N'ayant aucune mission à faire ce matin, le jeune homme en profita pour errer calmement dans les rues et laisser divaguer son esprit. Il en avait besoin en ce moment.

Cela faisait presque dix-huit années que Mostès était présent dans ce monde, et il n'avait pas l'impression d'avoir accompli quelque chose qui lui tenait à cœur. Cela le peinait car il n'aspirait qu'à une chose : être heureux. Mais sans sa sœur à ses côtés, ce souhait s'avérait irréalisable. La Confrérie des Ombres ne se décidait visiblement pas à lancer un assaut contre le pouvoir royal, au grand désespoir du jeune homme.

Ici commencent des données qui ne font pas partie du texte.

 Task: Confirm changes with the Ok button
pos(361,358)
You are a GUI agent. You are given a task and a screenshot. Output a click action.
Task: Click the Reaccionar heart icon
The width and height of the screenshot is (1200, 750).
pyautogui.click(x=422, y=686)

L'air froid amené par une bourrasque de vent s'engouffra soudain sous la cape de Mostès. Celui-ci réprima un frisson et tint sa cape bien fermée. La foule avait déjà envahi les rues et les commerces commençaient leurs affaires. Le naturel de cette ville tout de même sombre plaisait au jeune homme. Il se sentait parfaitement inconnu. Une personne parmi de nombreuses autres, voilà ce qu'il était. Et cela lui convenait à merveille.

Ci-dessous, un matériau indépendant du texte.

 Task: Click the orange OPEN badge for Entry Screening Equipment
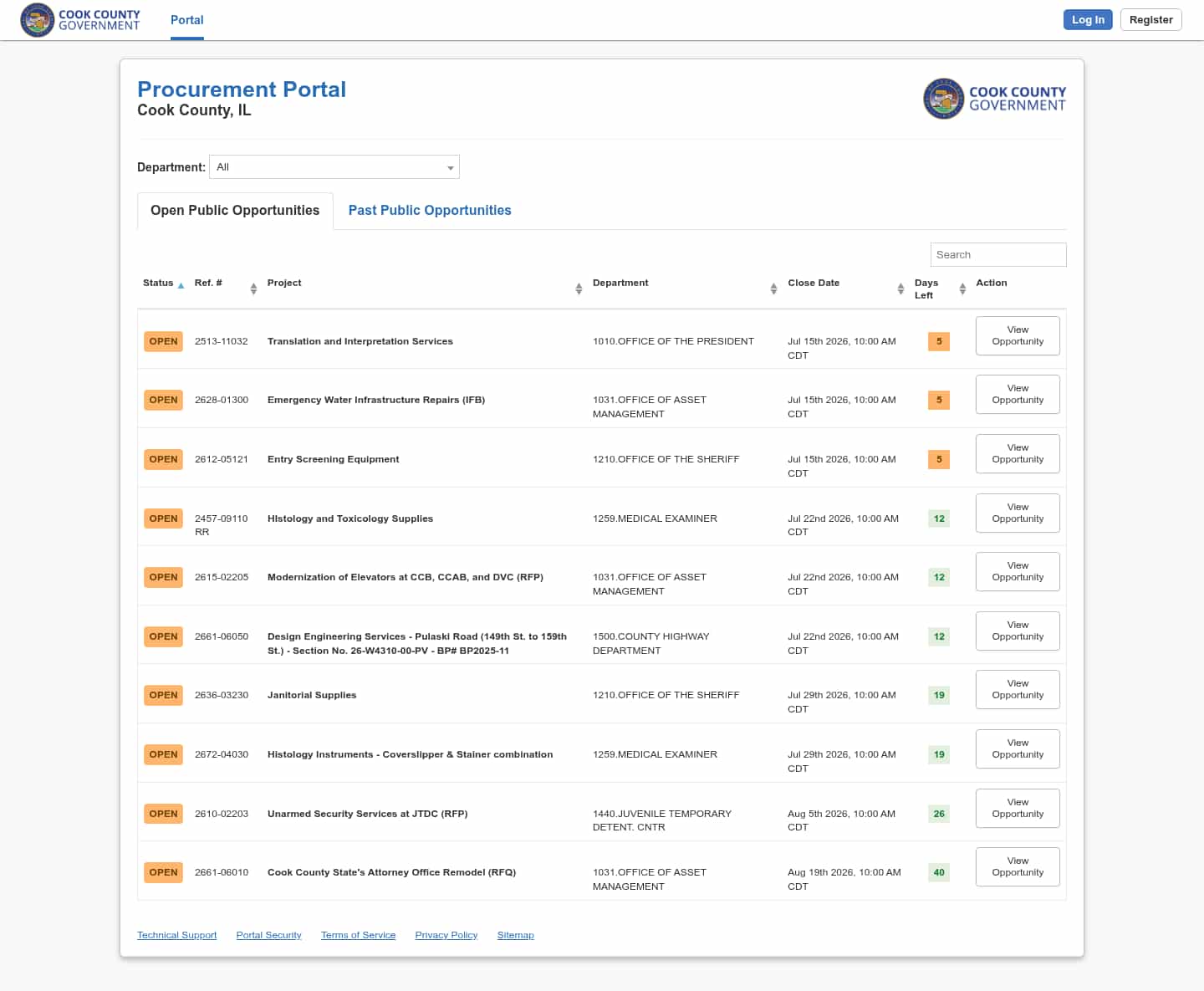(x=163, y=459)

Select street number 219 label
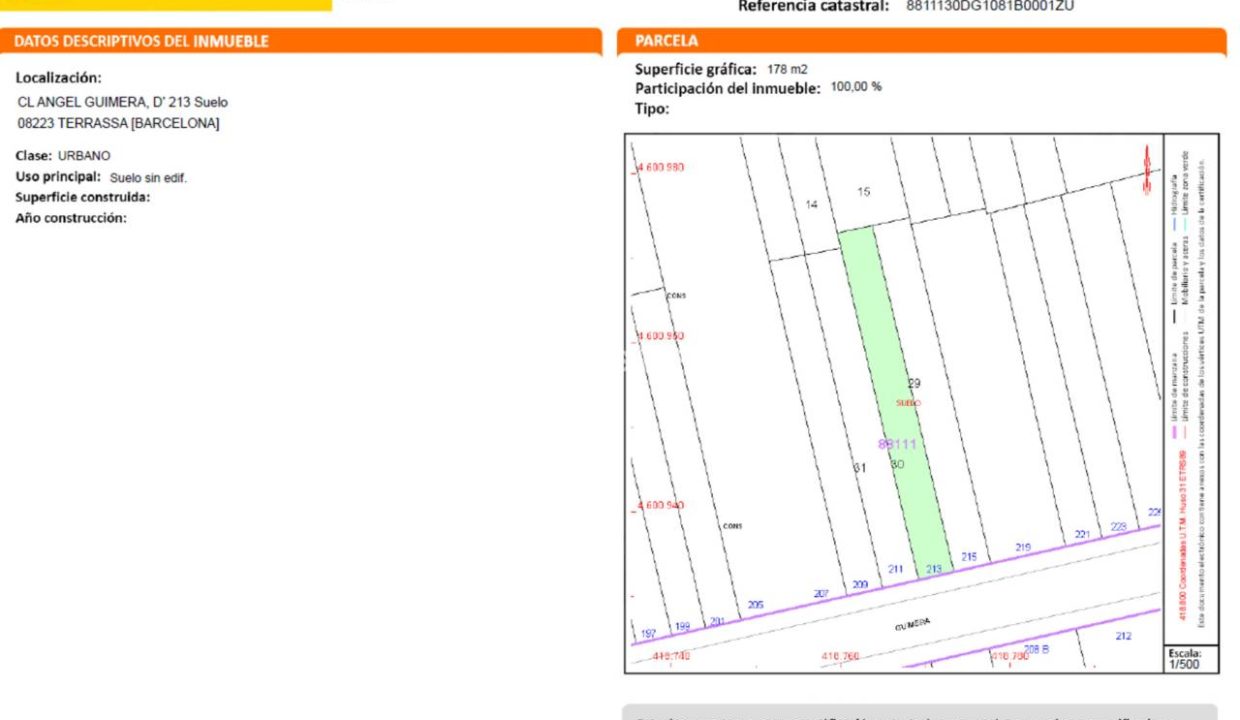pyautogui.click(x=1022, y=547)
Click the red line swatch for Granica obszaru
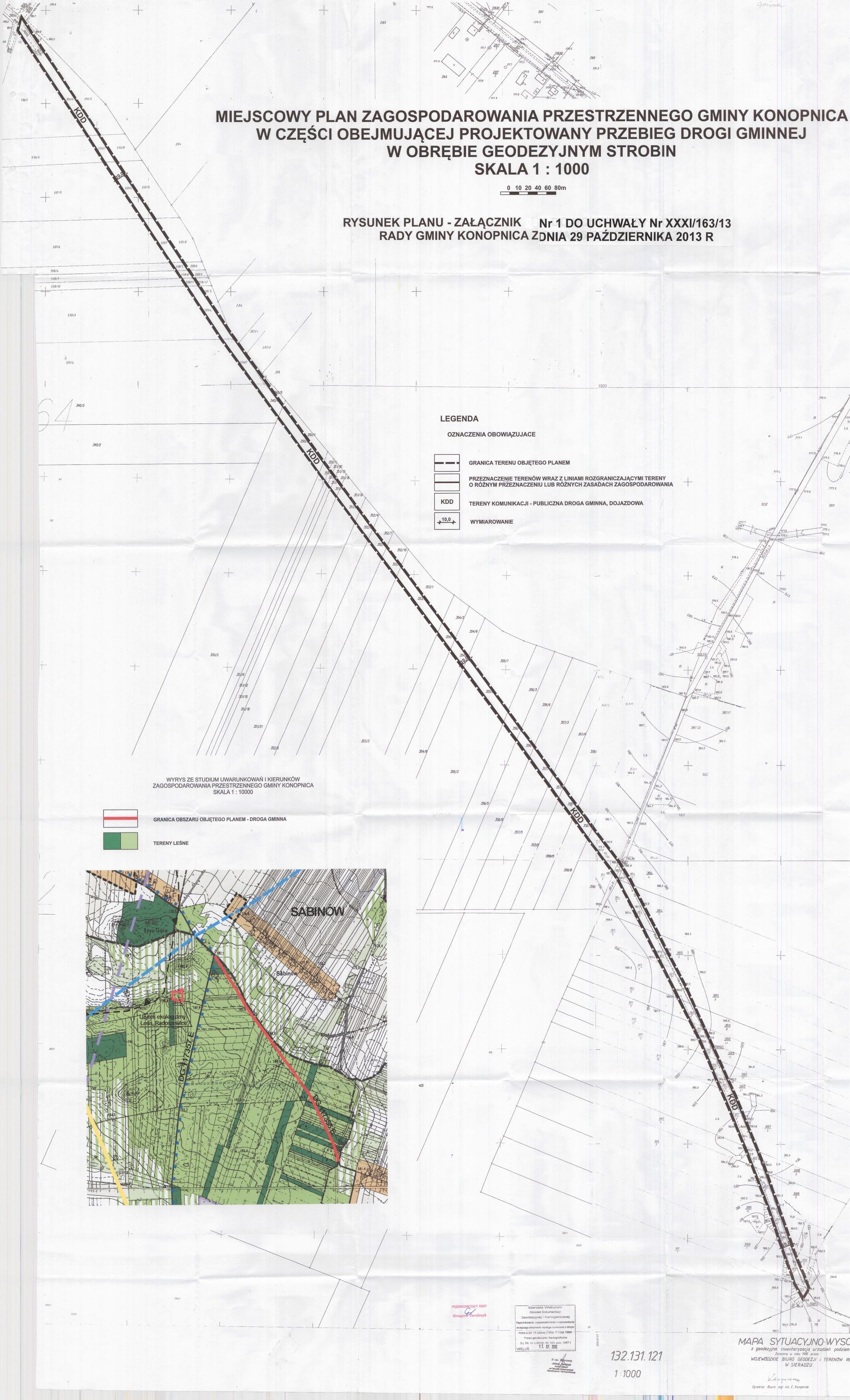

Laissant à nouveau ses pensées dériver, Mostès se remémora la première fois où il avait utilisé ses capacités d'Alchimiste. Complètement involontairement, d'ailleurs. Il devait avoir seize ans ce jour-là. Cette découverte l'avait tout d'abord apeuré, puis il avait été impressionné par ces dons hors normes. Il s'était finalement familiarisé avec sa véritable nature et savait désormais utiliser la plupart du temps ses pouvoirs, ou du moins une partie. Il pouvait montrer aux gens leur plus grande peur, mais sans toutefois la connaître, ce qui parfois le frustrait.

Après s'être longtemps laissé aller dans les allées de Clairecombe, Mostès estima qu'il était temps de se diriger vers la taverne de l'Ours dansant pour y attendre ses amis. L'annonce qu'il allait leur faire n'était pas des moindres, et déjà son cœur battait un peu plus vite.

Traversant plusieurs rues, le jeune homme arriva rapidement à ladite taverne et poussa la porte où un ours bleu était dessiné. Sans enlever sa capuche, il alla s'installer à une table ronde un peu reculée. L'endroit était à moitié rempli et ne le serait sûrement pas plus avant le soir. Un homme bedonnant au crâne luisant s'approcha de Mostès en lui demandant avec un air ennuyé ce qu'il désirait boire. Le jeune homme commanda quatre chopes de la boisson du jour, une boisson qu'il n'avait jamais goûté. Mais à vrai dire, il se fichait éperdument de savoir s'il allait aimer la boisson, il était plutôt anxieux quant à ce qu'il allait dire à ses amis.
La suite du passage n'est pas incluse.